Update: Aug. 20, 2020. I'd forgotten that I didn't get any shots of the basin at Waialae Nui, so here. It's an interesting basin area, hard to see from street level and, in fact, unlike other basins in East Honolulu, this street runs along the waterway and further mauka behind it. There are boulders on surface level ground behind a fence that act as a sorta boulder basin. This is a mix of makai and mauka view, the Waialae Nui basin area and down makai, long before it connects with Kapakahi Stream. 

Here's the aerial view of the basin via Google Maps.


















* * * 

And this is what I posted originally, below to the end of this post. 




The bush in the photo above is similar to what I've seen in the water at Nu‘uanu Reservoir No. 2. No matter what the design is, plants in Hawaii will grow in any situation. My guess is this stream, like Manoa-Palolo Drainage Canal, has to be cleared at least once a year. That's a lotta work at a lotta streams. Without that, major flooding danger.



Waialae Nui Stream continues along the ridge (Waialae Nui Ridge), out of sight from the street, behind a row of homes. It runs under Hiikala Place. 

From there, the stream becomes the borderline for Wilson Park. A lot of rock-wall work here, and with the familiar V-shaped channel. Waialae Nui Stream meets Malia Street, which also borders Wilson Park. 








Here's Kapakahi Stream, the waterway on the east side, at Malia Street, just a short walk from Waialae Nui Stream on the west. Star of the Sea borders Kapakahi Stream.

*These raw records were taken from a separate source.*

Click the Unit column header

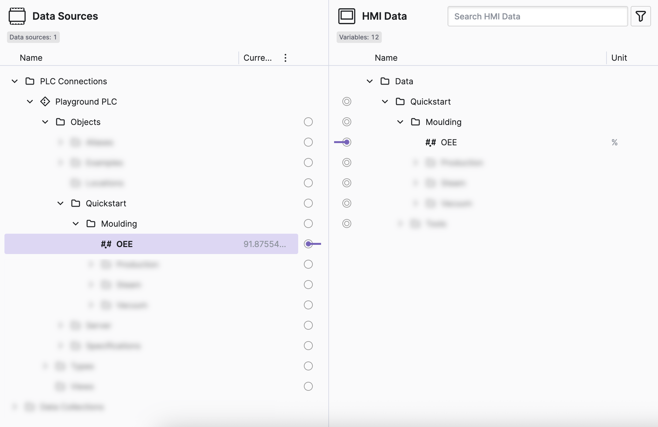pyautogui.click(x=619, y=58)
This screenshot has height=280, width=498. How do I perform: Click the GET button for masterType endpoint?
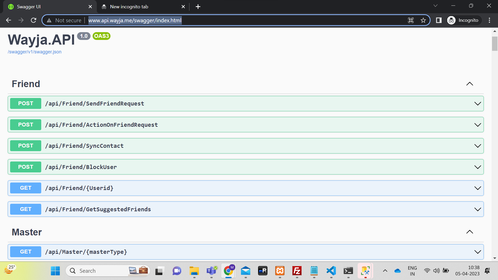25,252
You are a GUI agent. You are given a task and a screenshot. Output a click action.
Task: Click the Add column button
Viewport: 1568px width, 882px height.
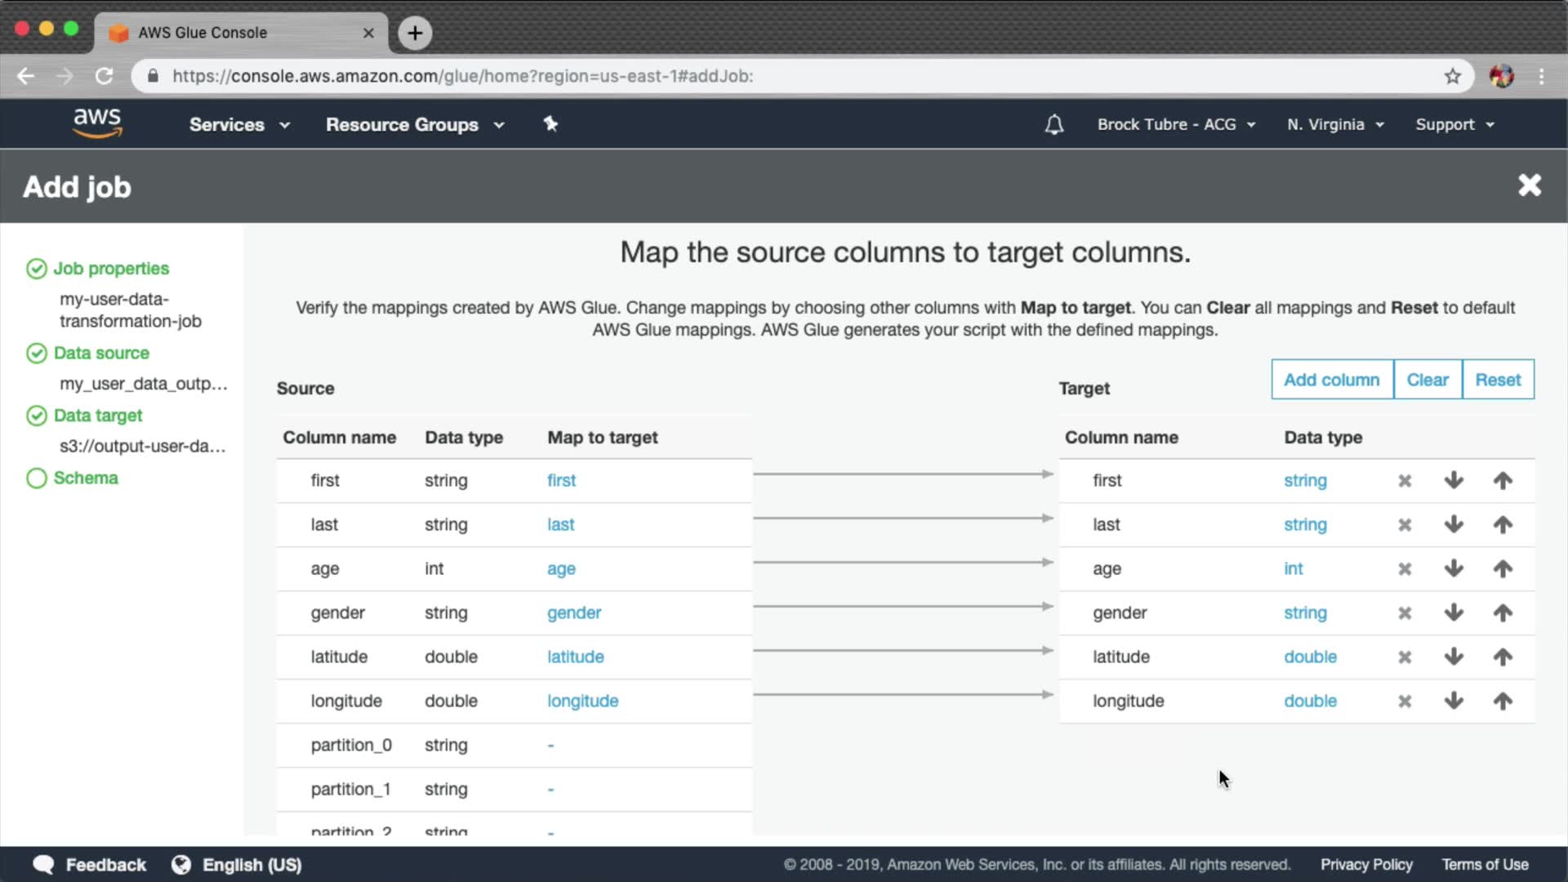[1331, 380]
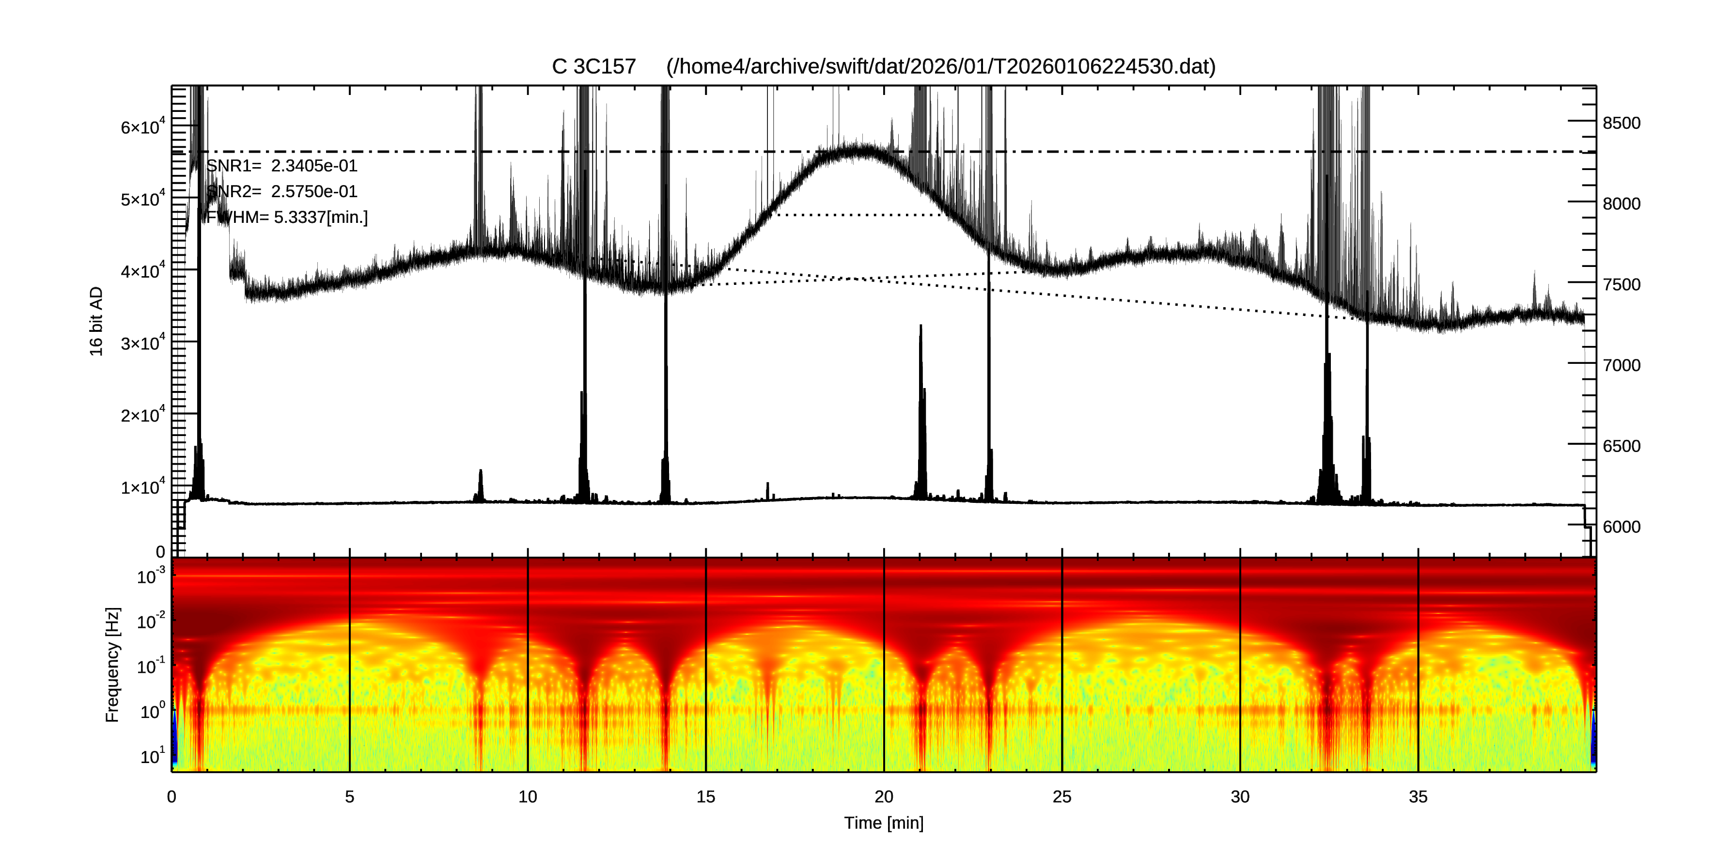This screenshot has width=1716, height=858.
Task: Click the right-axis tick label 8500
Action: [1621, 123]
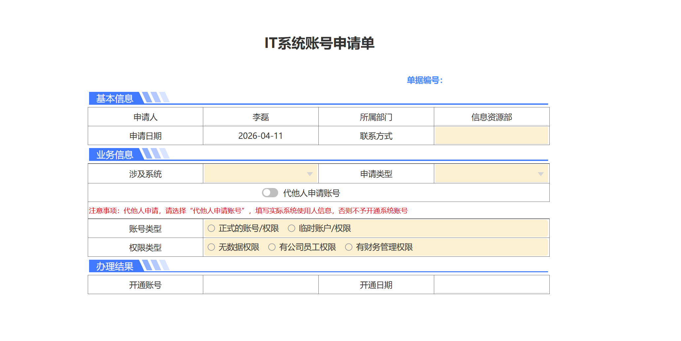This screenshot has height=341, width=681.
Task: Select the 正式的账号/权限 radio button
Action: tap(211, 228)
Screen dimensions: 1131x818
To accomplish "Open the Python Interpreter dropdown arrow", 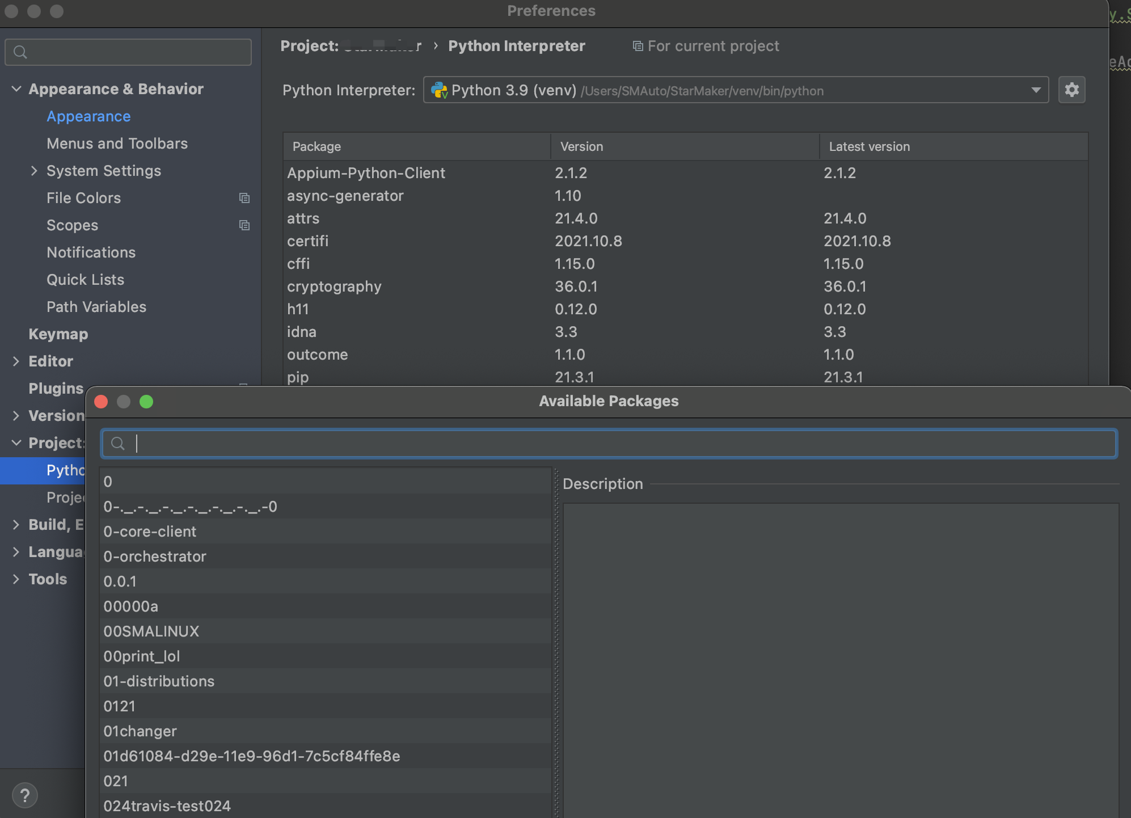I will click(1036, 90).
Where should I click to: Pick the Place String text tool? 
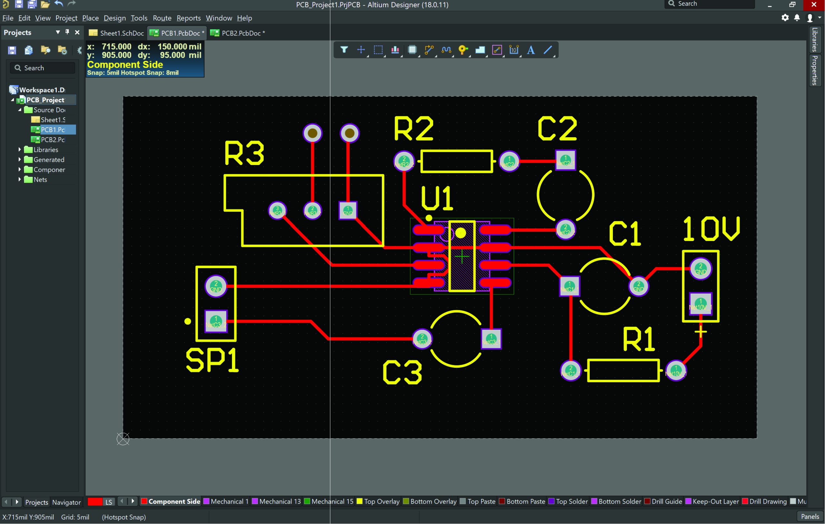coord(531,50)
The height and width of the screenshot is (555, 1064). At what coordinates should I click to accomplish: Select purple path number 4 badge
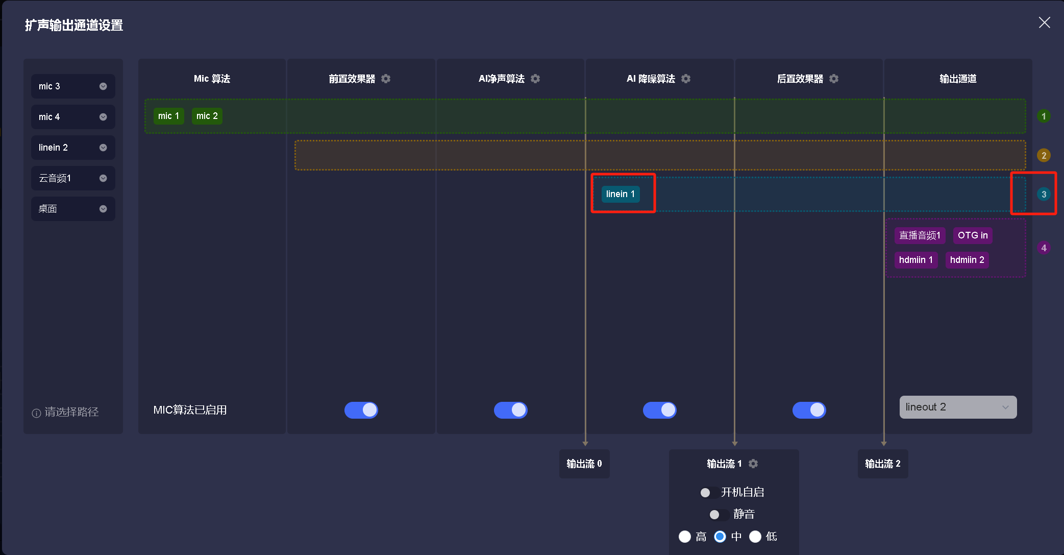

Two blocks makai, Kapakahi Stream goes below Aliikoa Street, just before the entrance to Star of the Sea Church. This is where the "Upper Kapakahi" signage got me curious. 








So it is less than a mile from the gulch to this bridge. I'd love to see the gulch and whether there are pipes diverting heavy rainwater to either stream. If it was a third stream that connected to the current channelized version, where was it? If that theory is correct (doubt it), it would make some sense because a lot of waterways tended to flow to the right, at least in the Manoa/Moiliili/Palolo merge before development. 

From Aliikoa Street, Kapakahi Stream ducks under Kalanianaole Highway toward the golf course. Not much to see. However, just 50 yards away, Waialae Nui Stream has a massive space under the freeway. It is here, for the first time on this journey, I see the name "Waialae Nui" attached to this stream. So I'm sticking with that. It just makes geographical sense, regardless of what my phone map tells me. (And it has been wrong before.) So, which came first, the stream bridge or the freeway? Maybe the stream bridge was rebuilt when the freeway came along in the 1960s. 









*** Update 8/3/20
It took a topography view to get the literal connection. I hadn't checked the topo site in a long time. Too long. But there it is. The gulch on my phone map appeared to be a single spot, which was confusing. On the topo map, Kapakahi Gulch extends all the way to the Koolaus, which makes perfect sense. A gulch isn't a 'V' shape from a sky view. it is the shape of the area from the ground view looking at the Koolaus. And there on the topo map is the extended reach of Waialae Nui 'Gulch.' Suddenly, it all makes wonderful sense. Reminds me of Mo‘ole Stream in Nu‘uanu, which extends from way up. 


Waialae Nui Gulch and Kapakahi Gulch. Waianae Nui Stream and Kapakahi Stream. Simple. Just needed a more detailed map.  The topo map reminds of what we had at Ala Wai Elementary School. It was two-dimensional. You could touch the elevated parts of Oahu. Incredible tool. 

South shore.


The bridge at the freeway is open to pedestrians on the mauka side, but difficult on the makai side of the road going west, so it's no surprise a lot of people like me haven't seen this space before. It's fun to look at, but the end of the merged streams is a nice spot to finish. Kahala Ave. and Waialae Beach Park is a place to actually hang out at. For as little or as long as it takes to decompress.